## Objective
Please write out the records below word for word, leaving out the pictures.

## Dataset records
——————
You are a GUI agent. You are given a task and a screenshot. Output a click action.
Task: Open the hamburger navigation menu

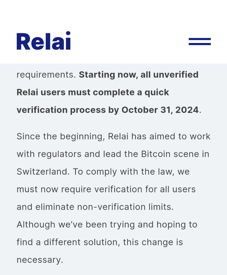[x=200, y=41]
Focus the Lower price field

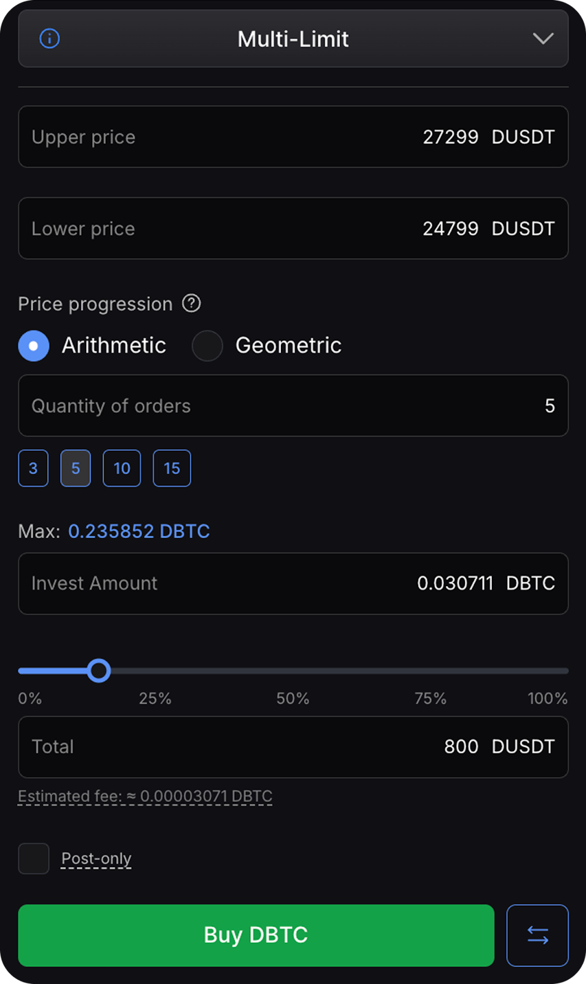(x=293, y=228)
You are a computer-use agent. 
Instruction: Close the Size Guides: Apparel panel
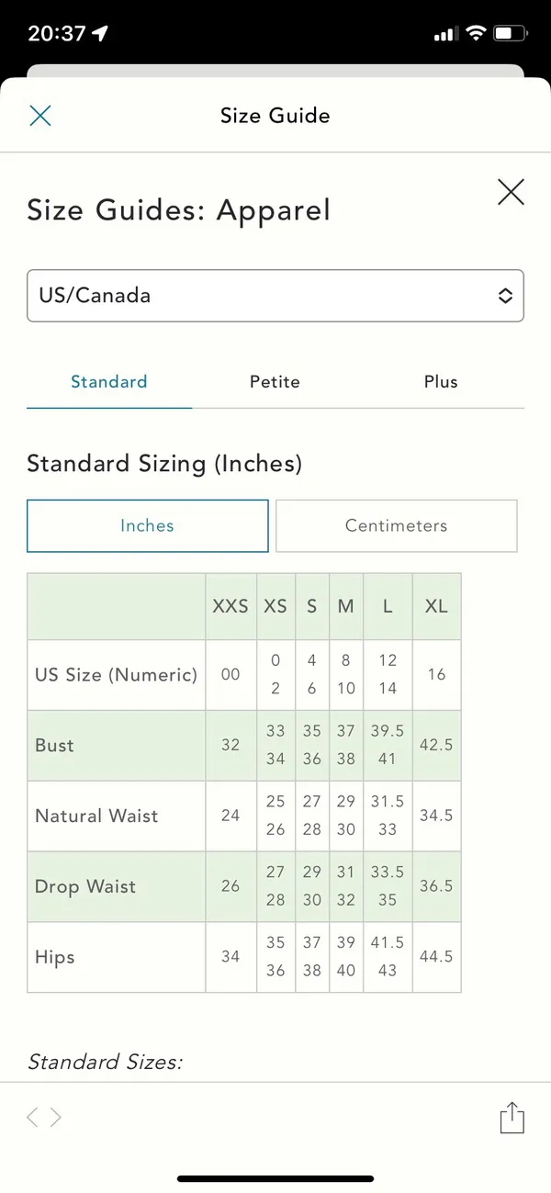511,192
——————
## Solution for this exercise
You are a GUI agent. You are given a task and a screenshot. Output a click action.
Task: Open the hamburger navigation menu

[x=200, y=41]
Focus the Lower price field

(x=293, y=228)
You are a computer-use agent. 
Instruction: Close the Size Guides: Apparel panel
511,192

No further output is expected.